Let the Bittersweet Feelings Begin
I performed my first successful epidural on a live patient Friday and it was very rewarding. I used multimodal pain management for a jaw fracture and the patient’s plane of anesthesia was very stable. It was amazing to see how effective multimodal pain control can be. Many people think anesthetic gas=pain control, but it doesn’t. Better pain management before, after and during surgery decreases anesthetic complications, the amount of gas needed to keep the patient in a good surgical anesthetic plane, and aids in recovery. Anyway, I have been learning a tremendous amount and loving it. The aspects I like are very applicable to critical care medicine and are making me more curious about a residency in critical care. I feel like I am starting a new career exploration journey in that respect.

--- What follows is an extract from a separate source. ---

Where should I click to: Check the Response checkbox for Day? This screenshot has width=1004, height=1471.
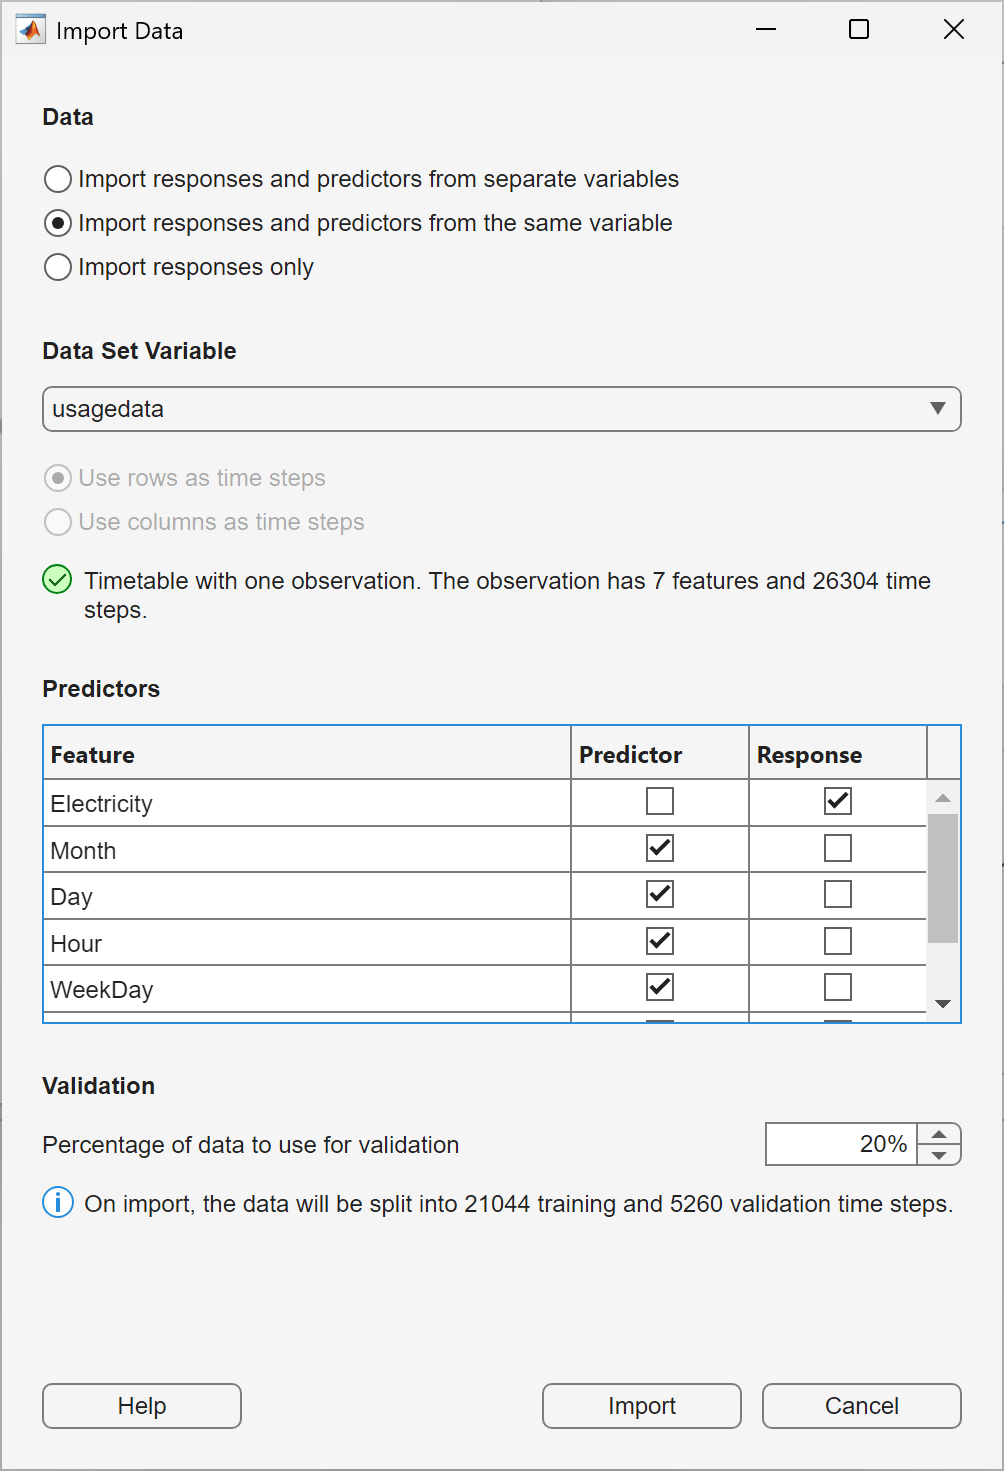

As I sat in the small animal OR monitoring anesthesia last week, however, I had a moment when I realized I only had 2 more weeks in the small animal hospital. A wave of sentimental feeling and sadness came over me. In fact, as I spend some of my last days with good friends, I find that this feeling of sentiment for Blacksburg, vet school, vet school relationships and all the nuances of the teaching hospital is very strong. I am doing my best to savor the great things I have experienced the past 4 years. It will be hard to leave. I really have despite the long distance marriage and all the obstacles of vet school, loved my four years. I would not want to repeat it, but it was an amazing life changing experience. I cannot imagine having to go through all that I endured in any other town than Blacksburg.
At the same time, when I think of graduation weekend, I become giddy like a school girl. It is hard not to be proud and happy at the accomplishment of a DVM. Transitions are difficult for me, even with a strong plan in place. I hope that taking the time to savour the next 82 days will help make the transition back to life in Washington, DC a little bit easier.